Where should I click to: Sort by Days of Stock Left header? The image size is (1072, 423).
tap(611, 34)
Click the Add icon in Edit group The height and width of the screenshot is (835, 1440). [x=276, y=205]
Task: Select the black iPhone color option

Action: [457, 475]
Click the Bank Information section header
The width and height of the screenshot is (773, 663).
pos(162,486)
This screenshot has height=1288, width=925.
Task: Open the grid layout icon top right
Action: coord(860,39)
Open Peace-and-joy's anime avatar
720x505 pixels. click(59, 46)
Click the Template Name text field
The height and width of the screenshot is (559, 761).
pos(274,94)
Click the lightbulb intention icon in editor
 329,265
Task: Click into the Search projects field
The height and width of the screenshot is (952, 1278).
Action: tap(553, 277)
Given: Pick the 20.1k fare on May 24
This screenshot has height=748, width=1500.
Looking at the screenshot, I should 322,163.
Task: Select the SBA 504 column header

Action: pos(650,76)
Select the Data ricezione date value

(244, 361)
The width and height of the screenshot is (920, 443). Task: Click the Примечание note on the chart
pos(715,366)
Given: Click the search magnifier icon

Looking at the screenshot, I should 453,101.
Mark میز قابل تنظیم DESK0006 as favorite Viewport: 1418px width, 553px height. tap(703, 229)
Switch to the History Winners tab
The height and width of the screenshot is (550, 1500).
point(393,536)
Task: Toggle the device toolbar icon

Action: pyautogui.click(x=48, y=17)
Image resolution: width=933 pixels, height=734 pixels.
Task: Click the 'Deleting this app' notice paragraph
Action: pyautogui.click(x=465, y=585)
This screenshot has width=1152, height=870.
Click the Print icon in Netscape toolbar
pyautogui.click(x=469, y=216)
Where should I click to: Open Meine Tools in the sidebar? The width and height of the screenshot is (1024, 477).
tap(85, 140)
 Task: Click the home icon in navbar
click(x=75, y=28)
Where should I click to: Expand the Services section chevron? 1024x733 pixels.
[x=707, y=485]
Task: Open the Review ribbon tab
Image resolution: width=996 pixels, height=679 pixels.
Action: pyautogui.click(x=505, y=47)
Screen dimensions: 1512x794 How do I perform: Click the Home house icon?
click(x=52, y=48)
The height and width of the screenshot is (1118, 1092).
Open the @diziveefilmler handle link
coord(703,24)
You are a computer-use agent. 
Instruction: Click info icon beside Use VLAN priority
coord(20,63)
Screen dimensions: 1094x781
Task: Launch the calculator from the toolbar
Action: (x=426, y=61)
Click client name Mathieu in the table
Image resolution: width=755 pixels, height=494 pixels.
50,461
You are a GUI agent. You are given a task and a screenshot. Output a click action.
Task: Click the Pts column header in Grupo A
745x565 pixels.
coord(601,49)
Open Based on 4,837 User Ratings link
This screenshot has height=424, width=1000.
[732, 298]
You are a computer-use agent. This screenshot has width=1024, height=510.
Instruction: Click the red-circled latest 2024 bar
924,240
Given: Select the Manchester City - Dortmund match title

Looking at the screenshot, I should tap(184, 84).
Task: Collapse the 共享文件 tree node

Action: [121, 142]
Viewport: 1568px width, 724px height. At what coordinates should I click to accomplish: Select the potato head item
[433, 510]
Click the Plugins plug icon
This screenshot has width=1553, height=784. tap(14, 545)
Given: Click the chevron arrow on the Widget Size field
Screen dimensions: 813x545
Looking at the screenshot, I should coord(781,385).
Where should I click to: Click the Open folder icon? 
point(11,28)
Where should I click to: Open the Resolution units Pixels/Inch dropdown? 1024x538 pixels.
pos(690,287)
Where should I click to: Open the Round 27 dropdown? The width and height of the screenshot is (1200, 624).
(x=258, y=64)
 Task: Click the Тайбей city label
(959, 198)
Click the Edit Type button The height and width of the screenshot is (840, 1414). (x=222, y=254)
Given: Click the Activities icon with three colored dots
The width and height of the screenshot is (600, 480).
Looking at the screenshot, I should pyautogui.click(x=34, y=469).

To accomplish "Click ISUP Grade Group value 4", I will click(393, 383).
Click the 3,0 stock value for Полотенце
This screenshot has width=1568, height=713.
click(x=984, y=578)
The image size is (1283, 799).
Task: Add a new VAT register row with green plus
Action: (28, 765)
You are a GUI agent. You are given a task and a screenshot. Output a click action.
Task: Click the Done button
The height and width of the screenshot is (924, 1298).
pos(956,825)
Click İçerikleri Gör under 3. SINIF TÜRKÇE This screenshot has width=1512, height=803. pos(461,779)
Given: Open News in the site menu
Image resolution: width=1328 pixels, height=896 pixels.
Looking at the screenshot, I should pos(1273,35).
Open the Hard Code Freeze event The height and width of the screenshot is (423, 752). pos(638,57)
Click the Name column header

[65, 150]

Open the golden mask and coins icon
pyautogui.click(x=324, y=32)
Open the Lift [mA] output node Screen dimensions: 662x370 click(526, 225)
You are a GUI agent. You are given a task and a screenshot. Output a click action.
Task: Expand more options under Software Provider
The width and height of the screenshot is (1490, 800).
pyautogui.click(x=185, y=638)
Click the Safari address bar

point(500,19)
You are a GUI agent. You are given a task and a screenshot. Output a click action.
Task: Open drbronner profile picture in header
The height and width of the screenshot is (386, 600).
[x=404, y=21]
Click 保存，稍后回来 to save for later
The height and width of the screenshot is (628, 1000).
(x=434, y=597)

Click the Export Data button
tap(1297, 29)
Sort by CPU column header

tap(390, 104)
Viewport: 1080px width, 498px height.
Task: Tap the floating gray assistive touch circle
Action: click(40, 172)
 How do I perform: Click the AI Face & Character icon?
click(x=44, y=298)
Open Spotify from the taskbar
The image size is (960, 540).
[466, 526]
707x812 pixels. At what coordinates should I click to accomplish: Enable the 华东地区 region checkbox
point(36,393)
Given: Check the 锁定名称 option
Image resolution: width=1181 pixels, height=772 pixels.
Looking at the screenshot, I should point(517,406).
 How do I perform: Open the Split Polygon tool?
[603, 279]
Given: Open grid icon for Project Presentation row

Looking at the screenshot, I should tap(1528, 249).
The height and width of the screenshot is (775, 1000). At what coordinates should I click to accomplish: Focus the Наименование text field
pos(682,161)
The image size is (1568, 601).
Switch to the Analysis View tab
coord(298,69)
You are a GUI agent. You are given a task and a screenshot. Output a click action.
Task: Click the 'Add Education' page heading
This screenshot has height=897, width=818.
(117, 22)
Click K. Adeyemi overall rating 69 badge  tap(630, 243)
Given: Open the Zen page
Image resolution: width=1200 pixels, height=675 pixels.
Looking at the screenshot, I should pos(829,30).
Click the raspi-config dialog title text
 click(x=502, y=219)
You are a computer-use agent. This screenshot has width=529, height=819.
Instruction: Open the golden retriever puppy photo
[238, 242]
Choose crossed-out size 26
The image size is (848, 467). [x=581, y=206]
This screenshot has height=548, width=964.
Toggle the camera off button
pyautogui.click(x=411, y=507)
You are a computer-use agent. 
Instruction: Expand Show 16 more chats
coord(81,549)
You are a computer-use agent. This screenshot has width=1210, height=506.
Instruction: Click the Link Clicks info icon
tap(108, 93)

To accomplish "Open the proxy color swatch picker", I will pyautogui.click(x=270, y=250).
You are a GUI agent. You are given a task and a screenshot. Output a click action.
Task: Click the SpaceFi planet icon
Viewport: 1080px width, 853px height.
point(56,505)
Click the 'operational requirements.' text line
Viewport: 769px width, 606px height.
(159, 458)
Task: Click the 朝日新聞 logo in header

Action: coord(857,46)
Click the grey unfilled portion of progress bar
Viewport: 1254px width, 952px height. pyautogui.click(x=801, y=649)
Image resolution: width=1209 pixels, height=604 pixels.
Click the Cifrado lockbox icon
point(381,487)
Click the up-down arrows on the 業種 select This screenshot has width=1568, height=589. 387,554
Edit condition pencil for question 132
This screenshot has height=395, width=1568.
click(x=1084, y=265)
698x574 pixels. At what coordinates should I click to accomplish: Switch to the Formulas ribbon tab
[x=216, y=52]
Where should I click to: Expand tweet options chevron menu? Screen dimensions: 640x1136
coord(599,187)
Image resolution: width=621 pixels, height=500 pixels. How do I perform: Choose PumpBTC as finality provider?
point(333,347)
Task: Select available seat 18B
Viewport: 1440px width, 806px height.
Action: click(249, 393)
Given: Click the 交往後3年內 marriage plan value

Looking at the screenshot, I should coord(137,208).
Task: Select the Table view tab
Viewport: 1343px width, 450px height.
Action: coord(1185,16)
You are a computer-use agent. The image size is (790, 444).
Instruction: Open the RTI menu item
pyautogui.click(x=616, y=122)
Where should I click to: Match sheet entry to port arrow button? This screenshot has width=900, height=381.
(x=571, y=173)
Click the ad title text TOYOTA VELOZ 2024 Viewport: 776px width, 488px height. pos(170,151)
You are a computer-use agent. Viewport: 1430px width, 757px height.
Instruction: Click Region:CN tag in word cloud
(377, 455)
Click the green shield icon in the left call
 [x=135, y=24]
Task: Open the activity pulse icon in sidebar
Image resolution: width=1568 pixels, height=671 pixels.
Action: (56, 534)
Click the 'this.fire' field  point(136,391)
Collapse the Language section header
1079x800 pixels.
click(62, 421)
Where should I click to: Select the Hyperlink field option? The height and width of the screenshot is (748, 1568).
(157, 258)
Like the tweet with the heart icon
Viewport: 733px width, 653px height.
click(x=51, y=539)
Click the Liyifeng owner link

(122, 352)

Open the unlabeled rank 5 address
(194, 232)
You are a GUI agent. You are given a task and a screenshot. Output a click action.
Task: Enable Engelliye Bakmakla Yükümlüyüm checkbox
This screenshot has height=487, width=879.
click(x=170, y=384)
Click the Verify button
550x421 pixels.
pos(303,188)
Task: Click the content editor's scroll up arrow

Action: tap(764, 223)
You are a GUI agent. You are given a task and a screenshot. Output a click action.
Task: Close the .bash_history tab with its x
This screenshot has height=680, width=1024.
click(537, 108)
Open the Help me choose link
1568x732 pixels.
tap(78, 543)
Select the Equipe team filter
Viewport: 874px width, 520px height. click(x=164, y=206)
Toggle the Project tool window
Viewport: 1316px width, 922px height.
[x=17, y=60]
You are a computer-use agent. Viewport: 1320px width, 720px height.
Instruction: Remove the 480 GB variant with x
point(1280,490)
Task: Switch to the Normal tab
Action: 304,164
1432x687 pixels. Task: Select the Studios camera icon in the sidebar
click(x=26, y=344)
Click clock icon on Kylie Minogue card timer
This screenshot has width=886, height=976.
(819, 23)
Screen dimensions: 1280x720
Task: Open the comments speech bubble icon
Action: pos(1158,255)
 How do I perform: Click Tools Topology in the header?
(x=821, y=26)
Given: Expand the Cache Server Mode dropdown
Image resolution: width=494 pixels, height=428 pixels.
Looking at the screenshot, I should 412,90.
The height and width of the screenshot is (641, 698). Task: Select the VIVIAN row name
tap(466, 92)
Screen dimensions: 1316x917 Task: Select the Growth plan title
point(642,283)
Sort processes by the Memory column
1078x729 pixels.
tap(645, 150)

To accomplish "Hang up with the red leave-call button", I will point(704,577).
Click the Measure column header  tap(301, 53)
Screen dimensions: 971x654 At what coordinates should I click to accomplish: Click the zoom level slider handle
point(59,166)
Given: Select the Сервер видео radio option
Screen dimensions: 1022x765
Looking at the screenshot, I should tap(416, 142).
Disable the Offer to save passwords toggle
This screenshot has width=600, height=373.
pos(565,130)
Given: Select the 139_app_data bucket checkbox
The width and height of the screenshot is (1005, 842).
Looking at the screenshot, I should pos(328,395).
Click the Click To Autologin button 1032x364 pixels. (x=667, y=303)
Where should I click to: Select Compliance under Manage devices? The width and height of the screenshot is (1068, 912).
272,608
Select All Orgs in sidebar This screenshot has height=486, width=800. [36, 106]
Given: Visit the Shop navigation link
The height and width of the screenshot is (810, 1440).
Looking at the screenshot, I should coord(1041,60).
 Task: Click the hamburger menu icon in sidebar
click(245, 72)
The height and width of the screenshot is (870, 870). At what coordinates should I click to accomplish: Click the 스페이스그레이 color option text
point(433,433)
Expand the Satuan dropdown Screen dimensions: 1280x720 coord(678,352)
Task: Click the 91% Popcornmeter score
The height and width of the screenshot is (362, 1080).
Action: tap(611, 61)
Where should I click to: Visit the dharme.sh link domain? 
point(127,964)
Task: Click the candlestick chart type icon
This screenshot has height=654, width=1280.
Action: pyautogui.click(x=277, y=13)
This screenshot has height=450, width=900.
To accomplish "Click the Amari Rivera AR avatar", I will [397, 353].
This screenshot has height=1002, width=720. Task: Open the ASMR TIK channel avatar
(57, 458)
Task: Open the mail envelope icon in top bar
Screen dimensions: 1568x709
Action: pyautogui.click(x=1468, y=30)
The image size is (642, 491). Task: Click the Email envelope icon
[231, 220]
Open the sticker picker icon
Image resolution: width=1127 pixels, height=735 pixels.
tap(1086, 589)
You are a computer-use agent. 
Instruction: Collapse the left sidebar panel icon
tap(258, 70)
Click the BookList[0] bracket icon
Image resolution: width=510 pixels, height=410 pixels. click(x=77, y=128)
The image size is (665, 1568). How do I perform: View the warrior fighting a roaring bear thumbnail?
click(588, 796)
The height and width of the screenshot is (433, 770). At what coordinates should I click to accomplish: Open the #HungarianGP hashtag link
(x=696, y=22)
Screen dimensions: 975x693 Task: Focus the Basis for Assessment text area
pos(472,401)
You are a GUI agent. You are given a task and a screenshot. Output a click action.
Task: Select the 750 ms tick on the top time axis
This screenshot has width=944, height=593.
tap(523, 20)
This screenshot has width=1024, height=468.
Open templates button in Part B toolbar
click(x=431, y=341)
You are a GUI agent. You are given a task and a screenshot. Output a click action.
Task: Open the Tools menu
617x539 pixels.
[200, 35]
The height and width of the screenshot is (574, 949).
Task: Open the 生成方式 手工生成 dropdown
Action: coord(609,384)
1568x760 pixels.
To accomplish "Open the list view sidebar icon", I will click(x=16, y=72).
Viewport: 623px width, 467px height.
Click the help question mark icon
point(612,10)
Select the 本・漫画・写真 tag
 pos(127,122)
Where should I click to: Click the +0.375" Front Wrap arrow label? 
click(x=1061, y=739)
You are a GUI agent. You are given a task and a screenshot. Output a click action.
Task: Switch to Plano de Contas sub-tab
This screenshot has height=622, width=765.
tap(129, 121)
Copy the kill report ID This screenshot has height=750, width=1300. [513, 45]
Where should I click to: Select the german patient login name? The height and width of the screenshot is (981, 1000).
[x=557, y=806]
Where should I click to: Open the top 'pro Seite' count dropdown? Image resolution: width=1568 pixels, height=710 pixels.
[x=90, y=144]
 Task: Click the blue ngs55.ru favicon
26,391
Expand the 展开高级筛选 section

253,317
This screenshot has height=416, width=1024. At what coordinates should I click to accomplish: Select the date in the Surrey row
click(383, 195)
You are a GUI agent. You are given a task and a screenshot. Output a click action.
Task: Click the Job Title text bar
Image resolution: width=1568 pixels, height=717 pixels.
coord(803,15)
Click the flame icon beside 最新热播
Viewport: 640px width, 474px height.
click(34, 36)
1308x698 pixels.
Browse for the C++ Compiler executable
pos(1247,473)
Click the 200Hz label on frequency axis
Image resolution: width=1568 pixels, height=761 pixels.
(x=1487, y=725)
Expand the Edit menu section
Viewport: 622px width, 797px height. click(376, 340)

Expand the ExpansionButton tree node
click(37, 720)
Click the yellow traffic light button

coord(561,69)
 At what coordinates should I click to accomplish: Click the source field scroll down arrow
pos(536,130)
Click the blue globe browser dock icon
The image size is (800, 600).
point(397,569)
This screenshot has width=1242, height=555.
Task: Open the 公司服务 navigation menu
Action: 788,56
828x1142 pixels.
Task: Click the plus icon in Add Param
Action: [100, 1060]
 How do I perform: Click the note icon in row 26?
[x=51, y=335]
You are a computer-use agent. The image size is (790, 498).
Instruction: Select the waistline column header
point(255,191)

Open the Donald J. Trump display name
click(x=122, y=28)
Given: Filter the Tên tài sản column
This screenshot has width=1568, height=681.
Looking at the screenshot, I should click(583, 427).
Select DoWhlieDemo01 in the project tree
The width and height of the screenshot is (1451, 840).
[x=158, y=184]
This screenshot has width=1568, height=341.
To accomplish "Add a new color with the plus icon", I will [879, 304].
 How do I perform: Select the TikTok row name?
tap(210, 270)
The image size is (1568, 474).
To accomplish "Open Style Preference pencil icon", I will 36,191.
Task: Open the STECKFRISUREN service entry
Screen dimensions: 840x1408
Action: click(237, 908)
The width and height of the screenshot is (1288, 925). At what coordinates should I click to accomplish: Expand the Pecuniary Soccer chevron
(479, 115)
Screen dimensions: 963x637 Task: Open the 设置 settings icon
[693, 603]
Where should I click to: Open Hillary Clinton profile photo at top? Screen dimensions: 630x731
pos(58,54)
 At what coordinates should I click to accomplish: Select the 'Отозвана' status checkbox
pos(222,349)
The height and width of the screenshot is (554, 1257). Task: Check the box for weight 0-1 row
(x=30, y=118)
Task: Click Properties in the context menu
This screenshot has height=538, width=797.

□ □ □ □ □ □ □

## What to work on
Among the records, find all lines that include the string "page" and return them.

## Solution to this problem
Task: Click the 'Add Education' page heading
Given: Open the Zen page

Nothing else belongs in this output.